I’ve been working with some high school students, teaching them creative writing. They’ve written poems, a short story, and now they are working on some non-fiction. The exercise I’ve adopted from a colleague has them writing about their greatest fear and their happiest or most meaningful moment. I’ve adapted it somewhat so that they must include elements of a narrative. They are working more on it today, and I wanted to give them an example of how their real life can be told and still be story-like. So I wrote about a fear I have and I’m sharing it below (I’ve written about this on my blog before, so some of it may sound familiar).
I don’t know the man who is my birth father. I’ve met him, I’ve been told, but only when I was a baby and so, I have no tangible memory of it. I’ve over thirty years old and today I still fear what might happen if I were to track him down and meet him. Mostly, I fear that he wouldn’t want to know me, wouldn’t care to see me, and would reject me all over again like he did before.
I remember when I was about eleven years old we were sorting through pictures on the floor of the spare bedroom. These weren’t your average number of pictures, found in a shoe box or a few envelopes from the photo lab. Hundreds and hundreds of pictures were piled into a large cardboard box, about a foot and half wide and tall and two feet deep. There were a lot of pictures. There were five of us sitting on the thick carpet around this box—my mom, me, my friend from down the street, her older sister, and a girl from across the street who was my step-brother’s age (three years older than me). We were a group of girls and women having fun, laughing at the silly photos of my family. One photo was of my step-brother and I dressed in my grandmother’s old clothes. We both had on dresses that hung like tents from our 4 and 7-year-old bodies. We had on huge brimmed hats, and pearls and beige leather purses. He and I looked like Halloween gone awry. My step-dad never liked that picture, I assume because he didn’t like to see his young son dressed in drag.
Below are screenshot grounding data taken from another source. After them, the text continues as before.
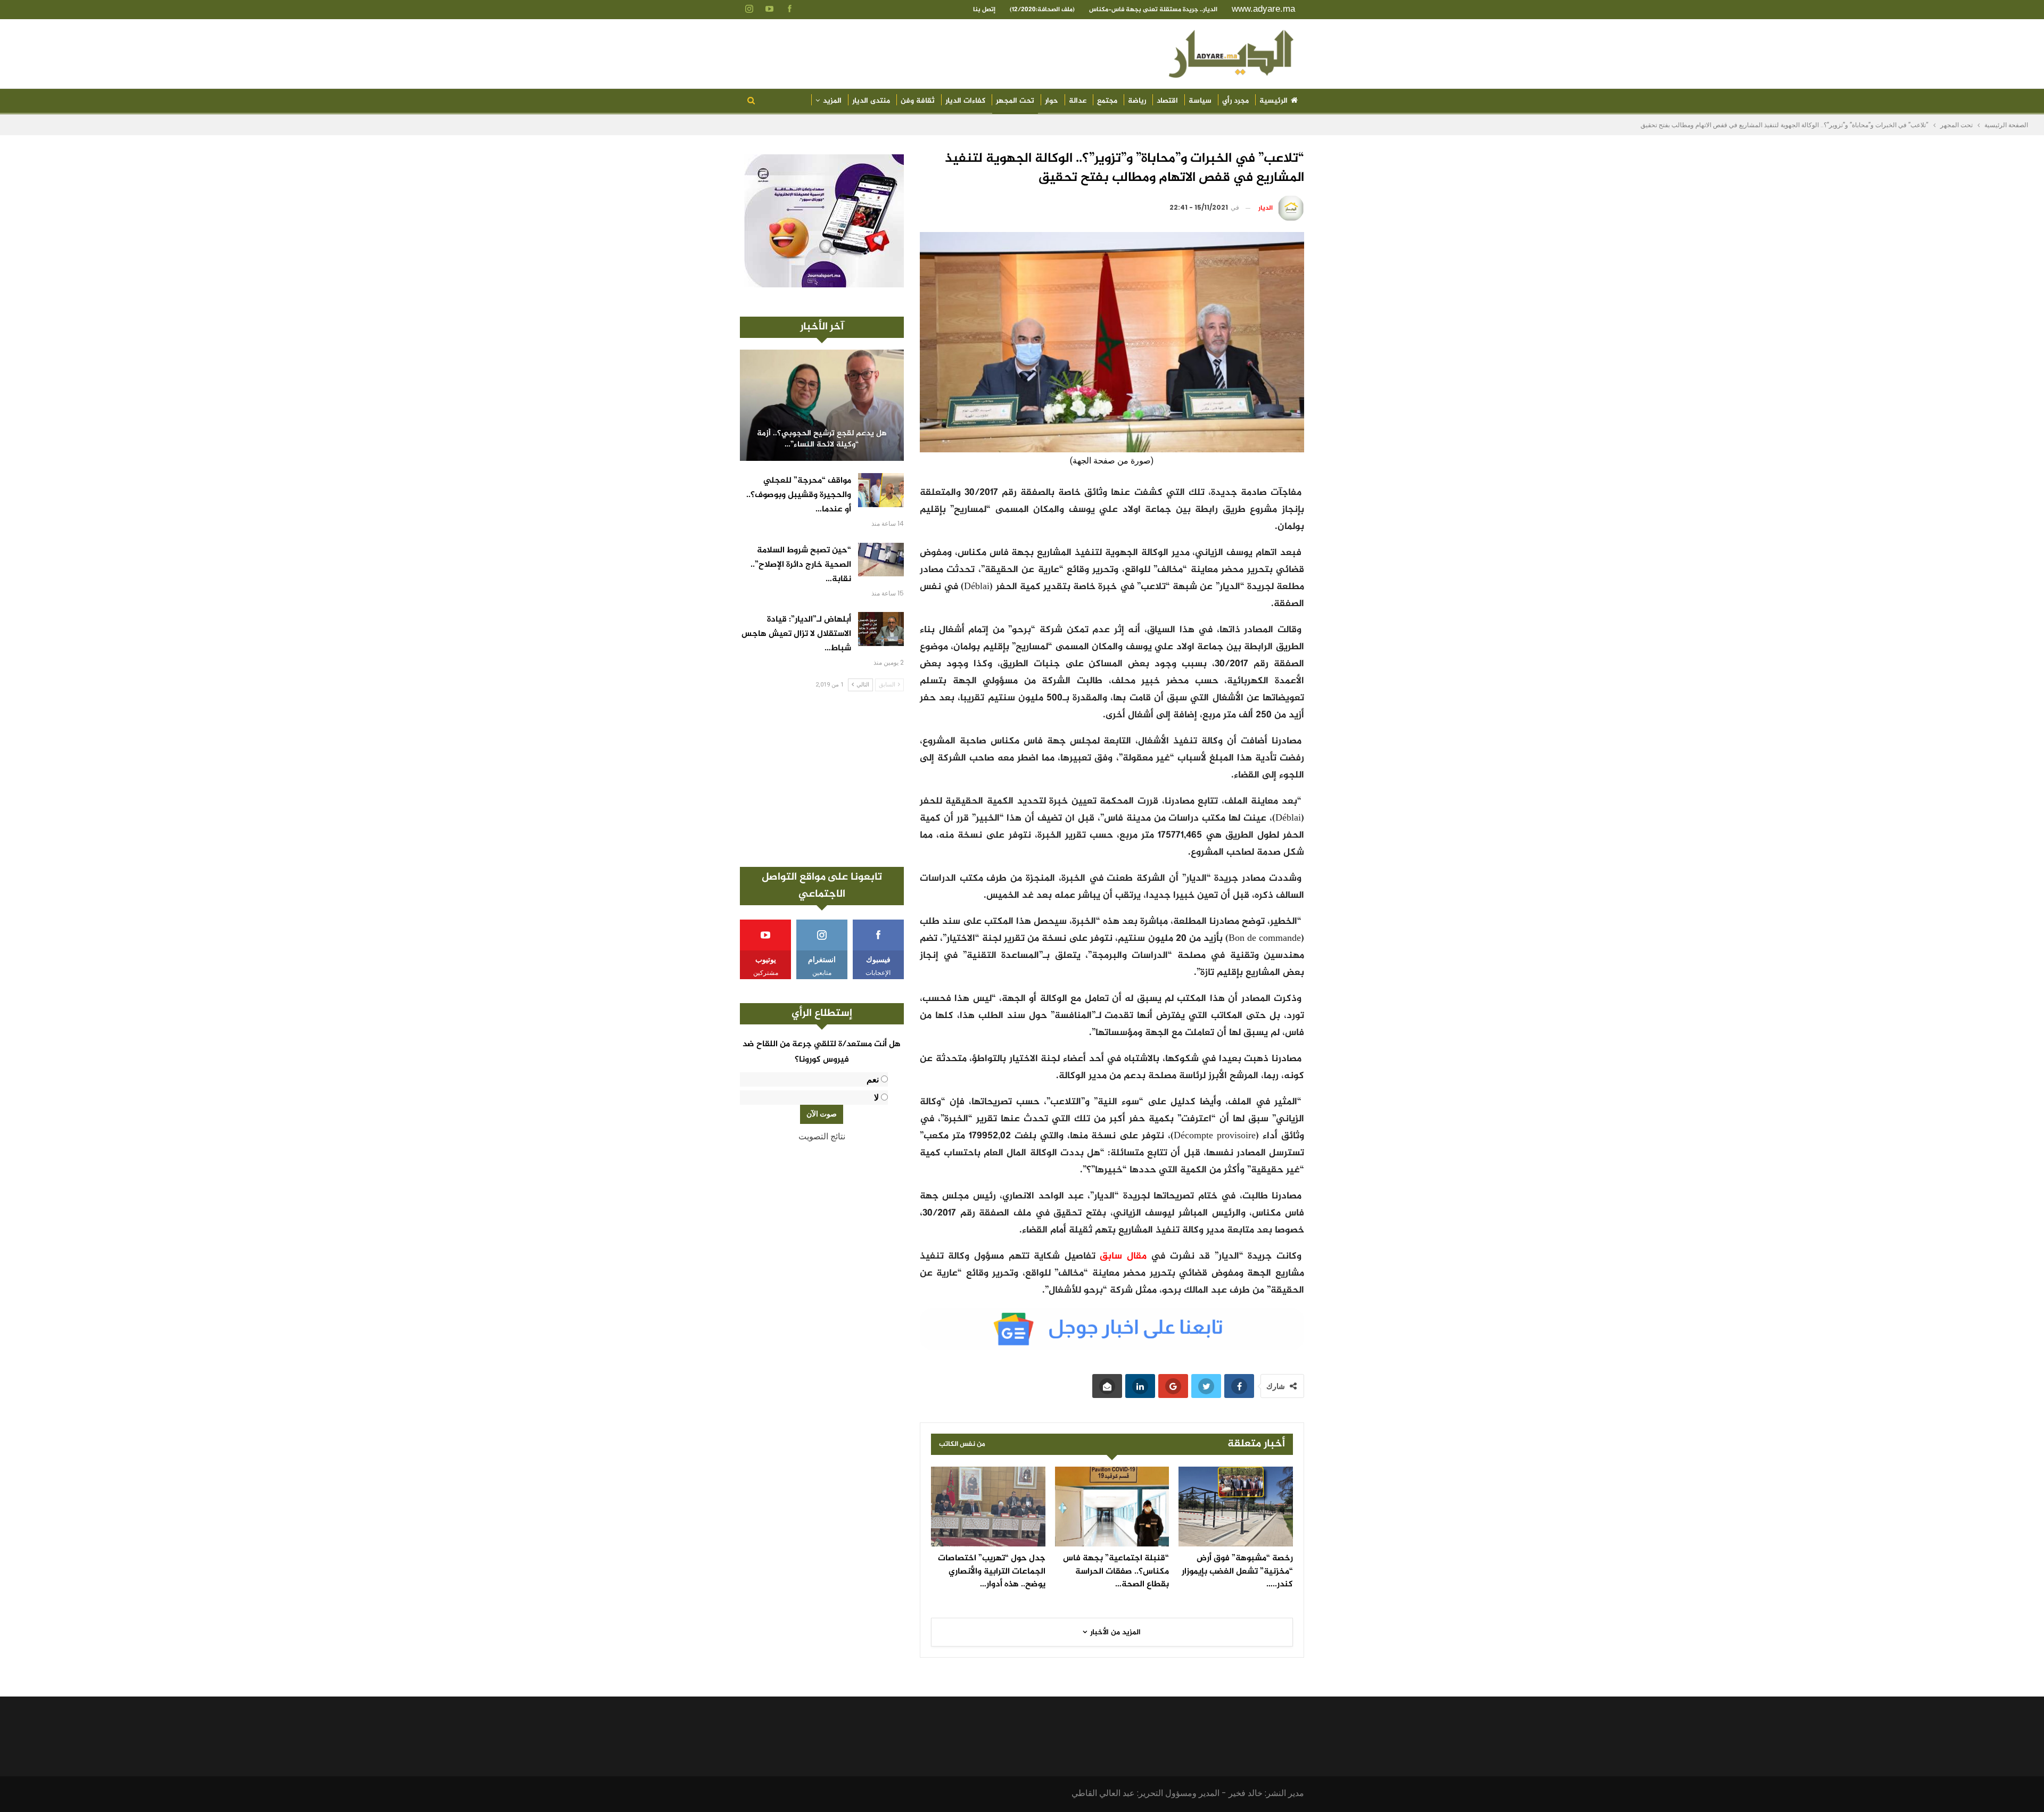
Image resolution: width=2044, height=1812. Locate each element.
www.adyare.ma (1263, 9)
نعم (873, 1079)
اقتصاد (1167, 101)
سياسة (1200, 101)
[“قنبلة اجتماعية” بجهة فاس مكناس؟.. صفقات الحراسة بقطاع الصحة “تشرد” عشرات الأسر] (1112, 1506)
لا (876, 1098)
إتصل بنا (984, 9)
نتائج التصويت (821, 1136)
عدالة (1077, 101)
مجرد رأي (1235, 101)
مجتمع (1107, 101)
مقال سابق (1123, 1256)
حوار (1051, 101)
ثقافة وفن (918, 101)
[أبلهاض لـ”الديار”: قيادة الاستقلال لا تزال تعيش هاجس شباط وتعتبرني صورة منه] (881, 629)
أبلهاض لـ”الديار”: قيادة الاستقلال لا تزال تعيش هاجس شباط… (796, 634)
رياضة (1137, 101)
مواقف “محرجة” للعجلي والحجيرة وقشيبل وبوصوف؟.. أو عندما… (798, 495)
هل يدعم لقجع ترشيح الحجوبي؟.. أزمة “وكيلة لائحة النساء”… (822, 439)
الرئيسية (1273, 101)
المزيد (832, 101)
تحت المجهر (1015, 101)
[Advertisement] (822, 779)
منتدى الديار (871, 101)
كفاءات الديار (965, 101)
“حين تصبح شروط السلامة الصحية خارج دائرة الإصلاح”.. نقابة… (801, 564)
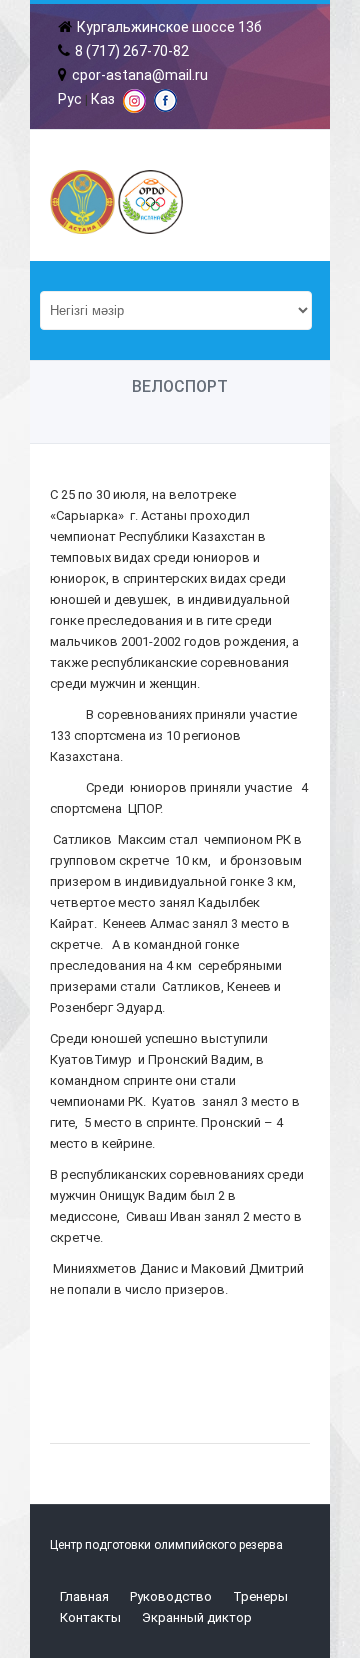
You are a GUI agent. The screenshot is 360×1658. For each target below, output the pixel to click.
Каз (103, 99)
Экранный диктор (197, 1617)
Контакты (90, 1617)
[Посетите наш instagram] (134, 108)
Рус (70, 99)
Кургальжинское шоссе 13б (169, 27)
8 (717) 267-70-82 (132, 51)
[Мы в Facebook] (165, 107)
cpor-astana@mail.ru (140, 75)
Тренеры (260, 1596)
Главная (84, 1596)
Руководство (171, 1596)
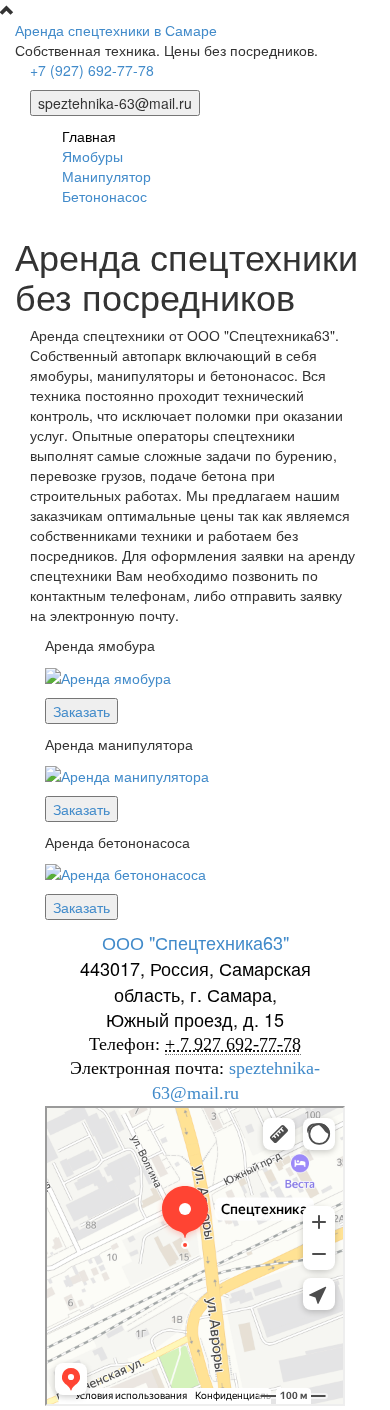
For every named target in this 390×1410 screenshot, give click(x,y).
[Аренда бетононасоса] (125, 872)
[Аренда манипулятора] (127, 774)
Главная (89, 136)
So, there we were, all of us girls, giggling at the photos and talking and having a good time. I picked up a photo of a man and it struck me that I had to know who this person was in the photo. I asked my mom, “Who is this?” But she ignored me as everyone kept looking through the pile. “Mom, who is this?” I asked again. My mom looked up at in that certain way that said we will talk about this later. It was an unspoken command that I was out-of-bounds, even though I didn’t know why or how I could be.
Later when we were alone, my mother explained that the photo was of my natural father. She had told me at a younger age, around six, when I was confused by the fact that I had a different last name at the doctor’s office than the one I used at school. The doctor’s office knew me by my birth name, by the last name of my natural father. Everyone else knew me by my step-father’s name. At age eleven, I didn’t remember that conversation at all. And so my mom briefly explained it all to me again.
I never talked to my mom about why things happened as they did—why my birth father chose to stay away and never know me. But it was one of those things that as a child I could only rationalize as something wrong with me. I wasn’t good enough. I was the reason he left. He didn’t want me. To this day, some of that lingers, these thoughts that I was abandoned because I wasn’t good enough. They linger even though I know that it probably had more to do with other things. Perhaps it was his fear of my step-dad, who can be rather intimidating. Perhaps it had more to do with the complication of feelings he had or lacked for my mother. Perhaps it had to do with the fact that he already had a daughter who was being torn away from him in a nasty divorce. This last idea is something I learned a few years ago from my mom’s long-time friend, who knew them both way back then.
But the fear of rejection lingers. I fear that someday I’ll find him, show up at his door, and say, “Hi, I’m your daughter.” And he’ll be standing there, unwelcoming. It may be fear in his eyes that I have come, or maybe just that cold, dead look of apathy. Either way, my own fear has kept me from seeking him out. Some days I wish I could meet him easily. I wish he would find me, and tell me that he has thought about me all these years like I’ve thought about him. I often wish it could be that easy, but somehow I know it won’t be. If I ever want to know my birth father, I know I’m going to have to face up to my fear.